#### [Required work]
The response must consist of the records below, copied exactly.

#### [Records to use]
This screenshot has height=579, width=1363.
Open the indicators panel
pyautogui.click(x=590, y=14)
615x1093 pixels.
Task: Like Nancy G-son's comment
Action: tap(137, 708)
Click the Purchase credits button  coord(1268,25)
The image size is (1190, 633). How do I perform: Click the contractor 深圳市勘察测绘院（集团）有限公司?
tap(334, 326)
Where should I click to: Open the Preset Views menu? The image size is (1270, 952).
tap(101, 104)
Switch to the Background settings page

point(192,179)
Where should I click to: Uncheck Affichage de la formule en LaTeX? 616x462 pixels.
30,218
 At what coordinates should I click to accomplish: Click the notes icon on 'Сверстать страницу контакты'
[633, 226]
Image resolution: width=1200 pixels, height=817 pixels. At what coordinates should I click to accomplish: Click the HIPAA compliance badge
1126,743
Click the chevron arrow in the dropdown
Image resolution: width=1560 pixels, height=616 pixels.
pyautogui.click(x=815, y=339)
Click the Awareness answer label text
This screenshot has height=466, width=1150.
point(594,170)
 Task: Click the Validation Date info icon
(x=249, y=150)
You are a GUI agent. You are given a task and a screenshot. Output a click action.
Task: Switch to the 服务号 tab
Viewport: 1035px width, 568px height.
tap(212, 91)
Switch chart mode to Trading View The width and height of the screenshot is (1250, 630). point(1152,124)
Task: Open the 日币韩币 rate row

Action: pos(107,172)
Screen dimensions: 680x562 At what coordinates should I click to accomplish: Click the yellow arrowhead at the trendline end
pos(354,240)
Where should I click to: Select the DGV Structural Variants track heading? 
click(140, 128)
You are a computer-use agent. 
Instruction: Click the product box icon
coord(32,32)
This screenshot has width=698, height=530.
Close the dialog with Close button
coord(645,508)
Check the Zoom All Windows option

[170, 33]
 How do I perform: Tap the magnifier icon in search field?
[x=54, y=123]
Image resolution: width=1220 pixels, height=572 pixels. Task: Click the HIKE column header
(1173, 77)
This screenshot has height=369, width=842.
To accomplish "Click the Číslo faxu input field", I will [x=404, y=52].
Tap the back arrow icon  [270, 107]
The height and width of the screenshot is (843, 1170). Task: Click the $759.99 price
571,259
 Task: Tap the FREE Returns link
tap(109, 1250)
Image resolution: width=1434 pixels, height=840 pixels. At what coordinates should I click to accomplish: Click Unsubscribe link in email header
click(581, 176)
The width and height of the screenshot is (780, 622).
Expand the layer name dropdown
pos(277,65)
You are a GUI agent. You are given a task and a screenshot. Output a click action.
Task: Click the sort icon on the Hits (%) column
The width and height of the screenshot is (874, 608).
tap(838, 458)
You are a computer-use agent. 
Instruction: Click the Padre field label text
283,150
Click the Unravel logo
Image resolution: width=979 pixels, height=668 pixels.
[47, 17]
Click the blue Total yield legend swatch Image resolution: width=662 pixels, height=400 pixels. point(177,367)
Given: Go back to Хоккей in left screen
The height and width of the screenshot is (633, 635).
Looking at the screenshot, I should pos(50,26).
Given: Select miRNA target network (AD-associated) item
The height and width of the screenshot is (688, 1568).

#### [Output for this task]
This screenshot has height=579, width=1363.
Open the indicators panel
pyautogui.click(x=590, y=14)
615x1093 pixels.
Task: Like Nancy G-son's comment
Action: tap(137, 708)
Click the Purchase credits button  coord(1268,25)
The image size is (1190, 633). How do I perform: Click the contractor 深圳市勘察测绘院（集团）有限公司?
tap(334, 326)
Where should I click to: Open the Preset Views menu? The image size is (1270, 952).
tap(101, 104)
Switch to the Background settings page

point(192,179)
Where should I click to: Uncheck Affichage de la formule en LaTeX? 616x462 pixels.
30,218
 At what coordinates should I click to accomplish: Click the notes icon on 'Сверстать страницу контакты'
[633, 226]
Image resolution: width=1200 pixels, height=817 pixels. At what coordinates should I click to accomplish: Click the HIPAA compliance badge
1126,743
Click the chevron arrow in the dropdown
Image resolution: width=1560 pixels, height=616 pixels.
pyautogui.click(x=815, y=339)
Click the Awareness answer label text
This screenshot has height=466, width=1150.
point(594,170)
 Task: Click the Validation Date info icon
(x=249, y=150)
You are a GUI agent. You are given a task and a screenshot. Output a click action.
Task: Switch to the 服务号 tab
Viewport: 1035px width, 568px height.
tap(212, 91)
Switch chart mode to Trading View The width and height of the screenshot is (1250, 630). point(1152,124)
Task: Open the 日币韩币 rate row

Action: pos(107,172)
Screen dimensions: 680x562 At what coordinates should I click to accomplish: Click the yellow arrowhead at the trendline end
pos(354,240)
Where should I click to: Select the DGV Structural Variants track heading? 
click(140, 128)
You are a computer-use agent. 
Instruction: Click the product box icon
coord(32,32)
This screenshot has width=698, height=530.
Close the dialog with Close button
coord(645,508)
Check the Zoom All Windows option

[170, 33]
 How do I perform: Tap the magnifier icon in search field?
[x=54, y=123]
Image resolution: width=1220 pixels, height=572 pixels. Task: Click the HIKE column header
(1173, 77)
This screenshot has height=369, width=842.
To accomplish "Click the Číslo faxu input field", I will [x=404, y=52].
Tap the back arrow icon  [270, 107]
The height and width of the screenshot is (843, 1170). Task: Click the $759.99 price
571,259
 Task: Tap the FREE Returns link
tap(109, 1250)
Image resolution: width=1434 pixels, height=840 pixels. At what coordinates should I click to accomplish: Click Unsubscribe link in email header
click(581, 176)
The width and height of the screenshot is (780, 622).
Expand the layer name dropdown
pos(277,65)
You are a GUI agent. You are given a task and a screenshot. Output a click action.
Task: Click the sort icon on the Hits (%) column
The width and height of the screenshot is (874, 608).
tap(838, 458)
You are a computer-use agent. 
Instruction: Click the Padre field label text
283,150
Click the Unravel logo
Image resolution: width=979 pixels, height=668 pixels.
[47, 17]
Click the blue Total yield legend swatch Image resolution: width=662 pixels, height=400 pixels. point(177,367)
Given: Go back to Хоккей in left screen
The height and width of the screenshot is (633, 635).
Looking at the screenshot, I should pos(50,26).
Given: Select miRNA target network (AD-associated) item
The height and width of the screenshot is (688, 1568).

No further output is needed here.